REFERÊNCIAS BIBLIOGRÁFICAS

KANT, Immanuel. Fundamentação da metafísica dos costumes. Trad. Leopoldo Holzbach. São Paulo: Martin Claret, 2003

________________ Crítica da faculdade do juízo. Tradução de Valério Rohden e António Marques. Rio de Janeiro, RJ: Forense Universitária, 1993.

HEGEL, Georg Whillelm Friedrich. Princípios da filosofia do direito. Trad. Norberto de Paula Nóbrega. Petrópolis: Vozes, 1997.

CIRNE LIMA, C. R. V. O dever-ser- Kant e Hegel. Filosofia política, Porto Alegre, v.4,p66-87, 1987.

ROANI, Alcione Roberto. Moral e direito: Kant versus Hegel. Passo Fundo: IFIBE, 2006.

____________________A Aplicabilidade das objeções hegelianas: à ética kantiana e à ética discursiva. Perspectiva, Erechim, v.26, n.94, p.55-64, jun. 2002.
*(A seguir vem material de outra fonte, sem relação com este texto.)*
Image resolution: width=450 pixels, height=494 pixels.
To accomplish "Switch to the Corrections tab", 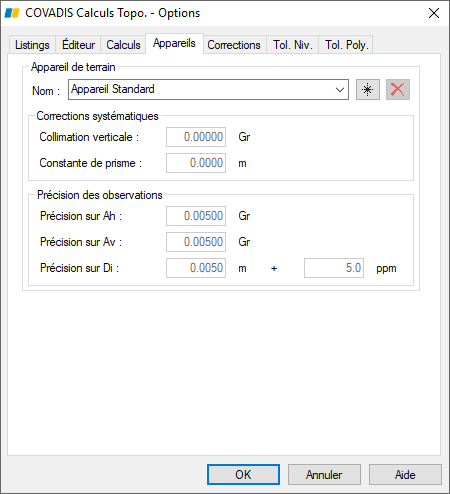I will pos(234,45).
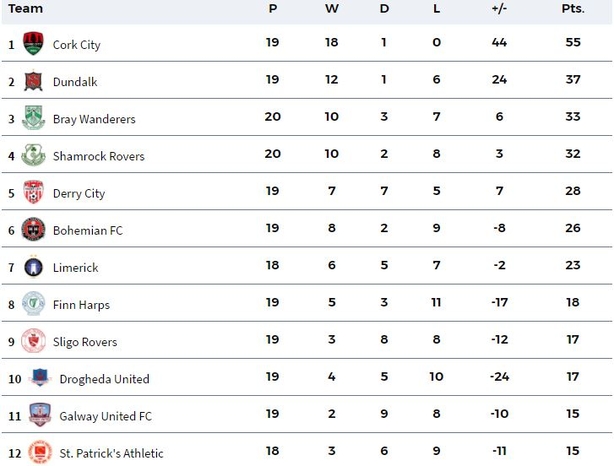
Task: Click the Limerick club crest
Action: pos(33,266)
SALGADO, Joaquim Carlos. A idéia de justiça em Kant: seu fundamento na liberdade e igualdade. 2ed. Belo Horizonte: UFMG, 1996.

SILVA, M.Z.A. História e Astúcia da razão em Kant e Hegel.Fragmentos de Cultura. Goiânia: Ifiteg, SGC/UCG, v. 13, p.99/113, out. 2003.mplo em um tratado internacional entre naçciais, como o direito



[1] Trata-se da pergunta do próprio Kant, encontrada na seguinte obra, página 86: KANT, Immanuel. Fundamentação da metafísica dos costumes. Trad. Leopoldo Holzbach. São Paulo: Martin Claret, 2003.

[2] Acadêmico de Filosofia e Direito.

[3] Localizado em lugar específico, o fundamento que possibilitaria enunciar a possibilidade da moral situa-se no plano do imperativo categórico. Quando Kant desmembra a moralidade dos sentidos, do que é externo ao ser, além de situá-la no plano da liberdade que abstrai o fenômeno, cria o Imperativo categórico como meio pelo qual o indivíduo se auto-legisla; com ele, ainda, evoca-se uma possibilidade universalizadora da moral, no sentido de estendê-la aos demais entes racionais.

[4] Coisa extensa, na definição cartesiana.